● EXERCISE DESCRIPTION:
Look through the lines below, find those with the word "agent", and copy them.

[STORED DATA — start]

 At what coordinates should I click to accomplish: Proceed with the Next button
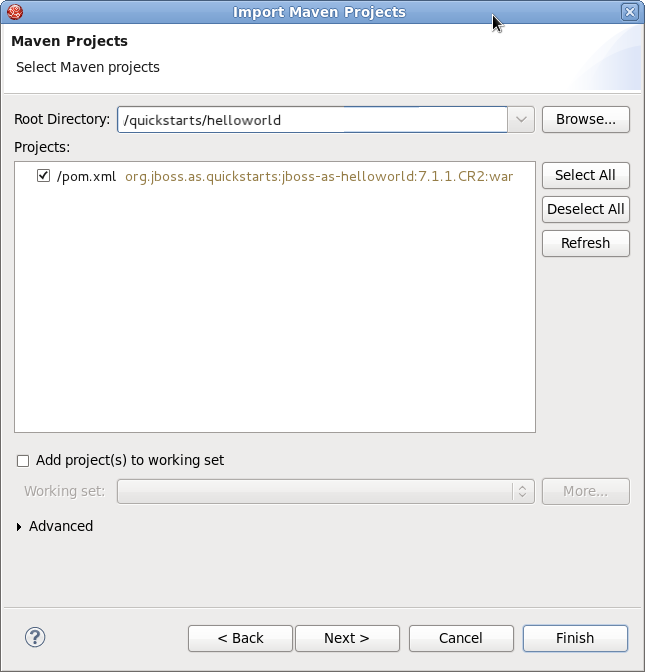coord(347,638)
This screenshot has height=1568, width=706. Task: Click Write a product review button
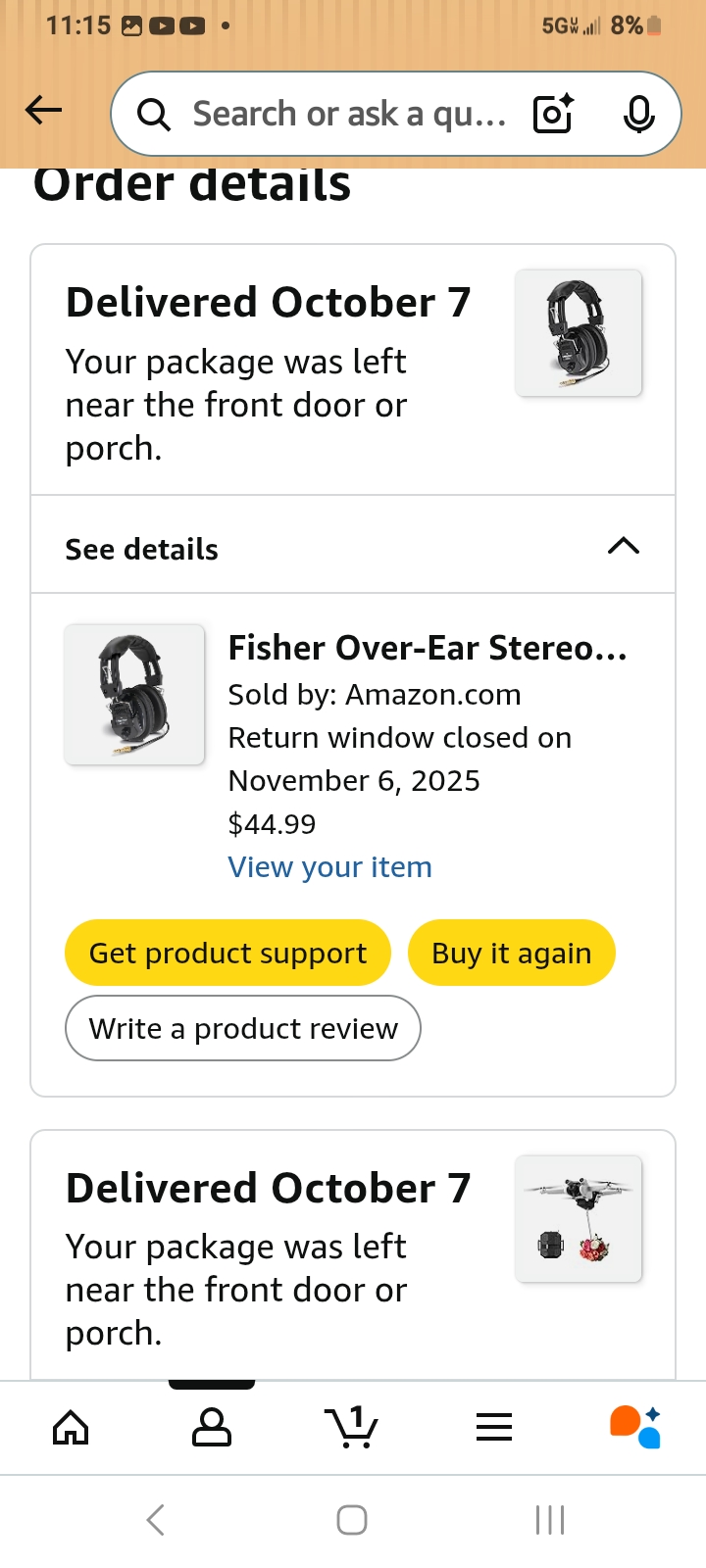point(243,1029)
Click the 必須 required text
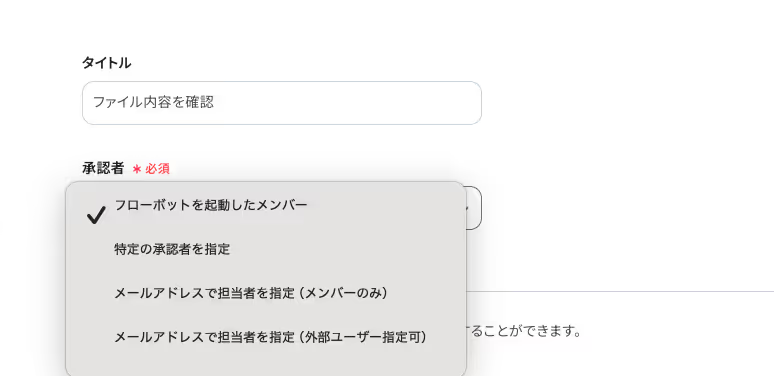This screenshot has width=774, height=376. [157, 169]
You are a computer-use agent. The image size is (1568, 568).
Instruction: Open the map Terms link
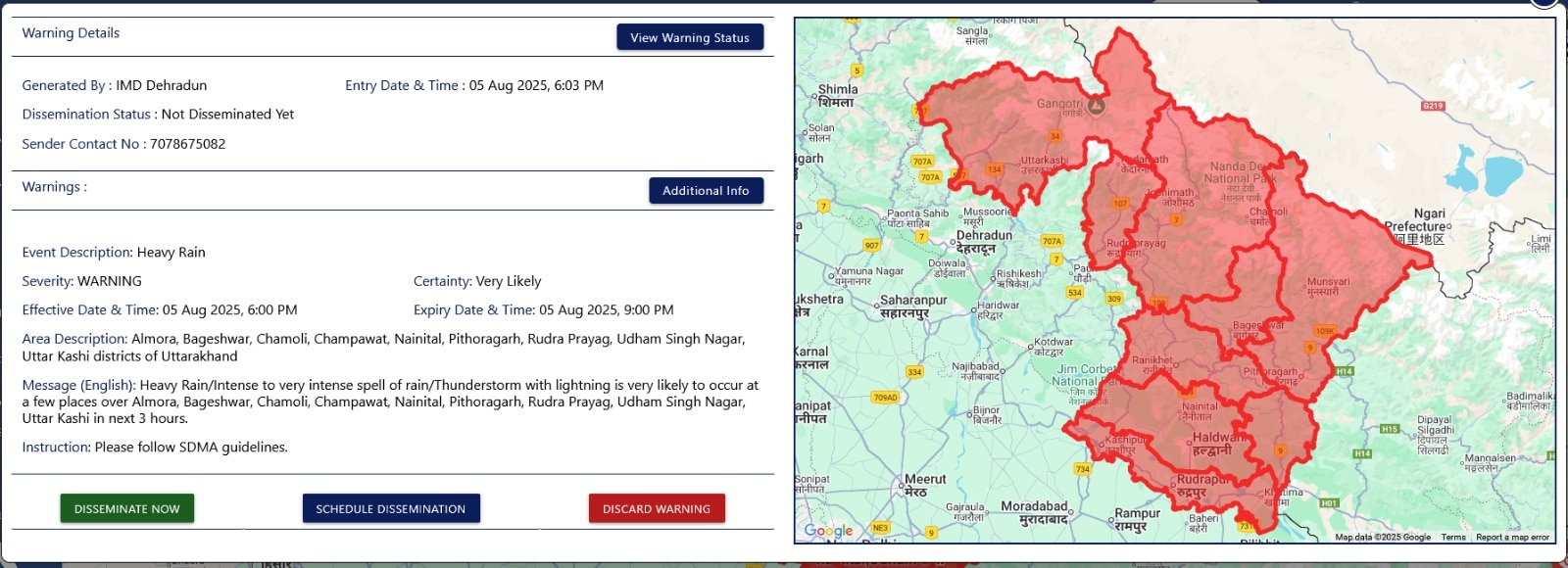pyautogui.click(x=1453, y=537)
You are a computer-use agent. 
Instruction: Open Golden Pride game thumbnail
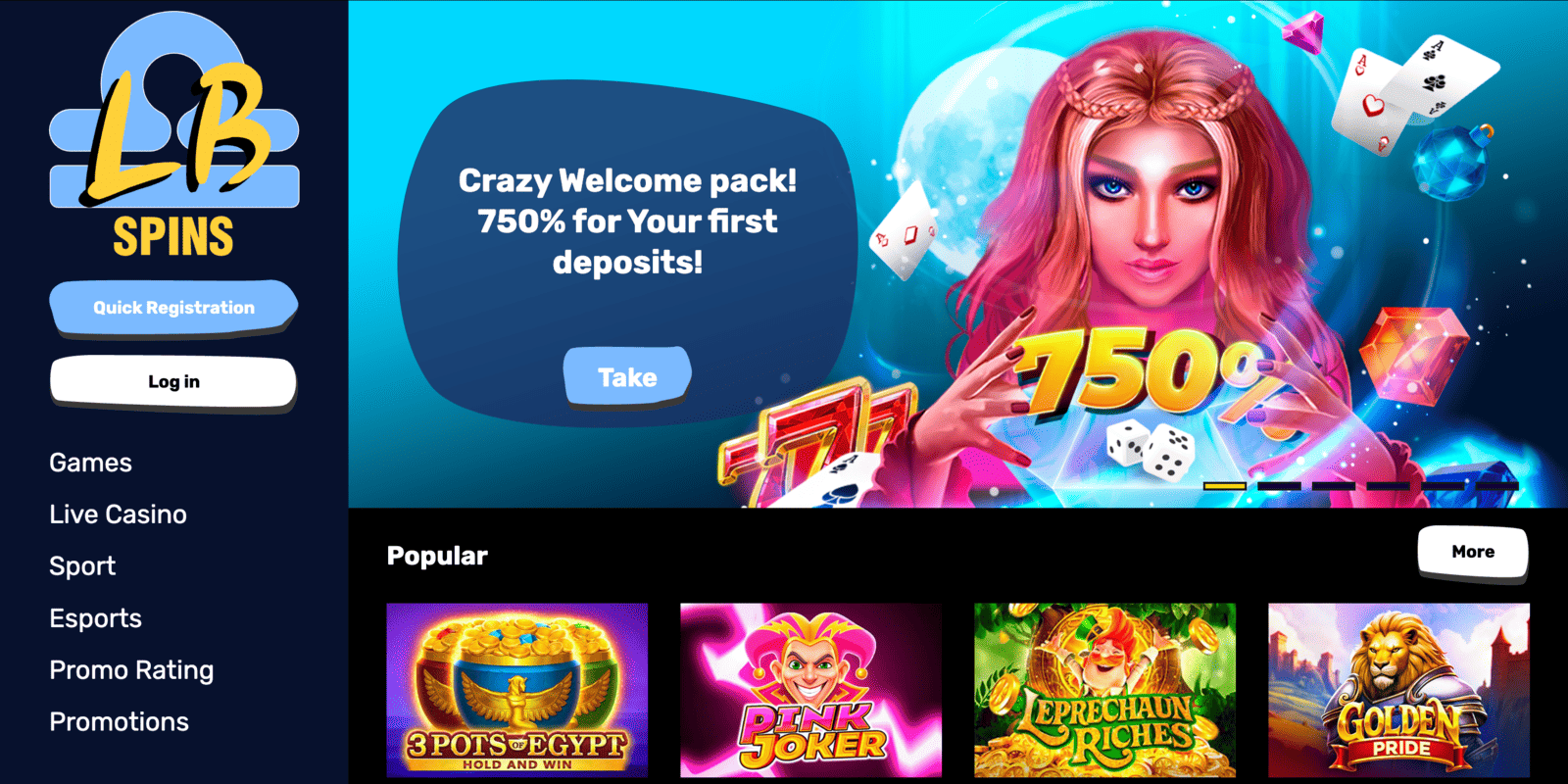click(x=1399, y=690)
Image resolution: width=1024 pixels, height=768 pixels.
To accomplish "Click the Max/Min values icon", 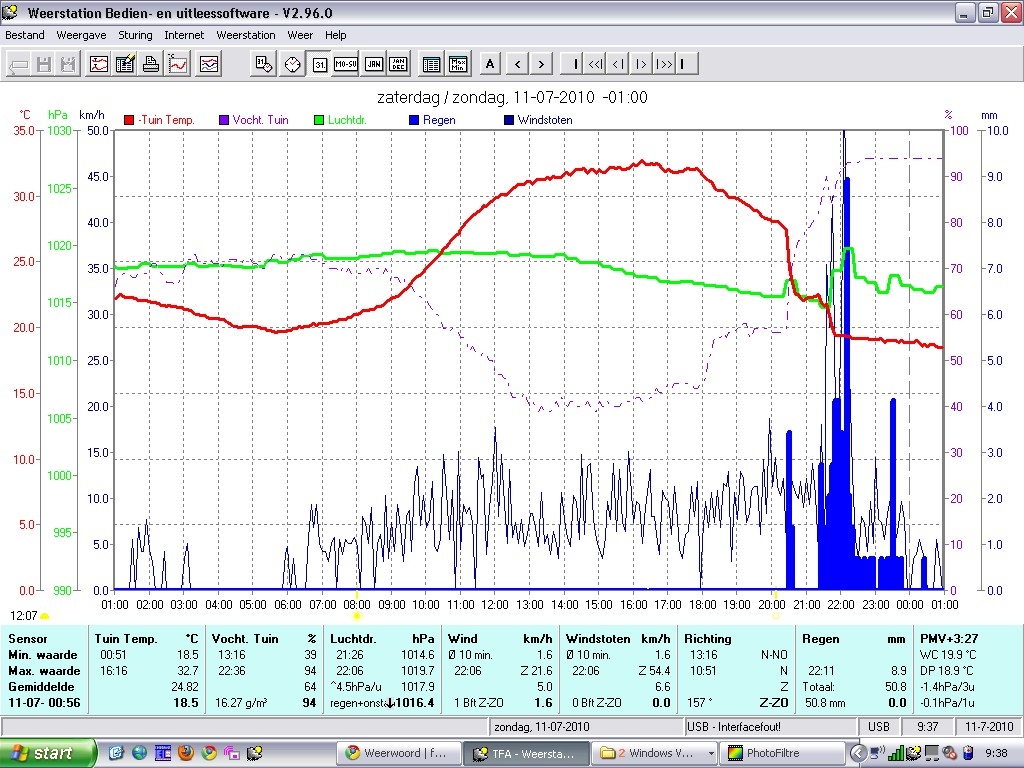I will pyautogui.click(x=459, y=64).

[STORED DATA — finish]

● ANSWER SPACE:
You are a computer-use agent. The image size is (1568, 568).
You are a computer-use agent. 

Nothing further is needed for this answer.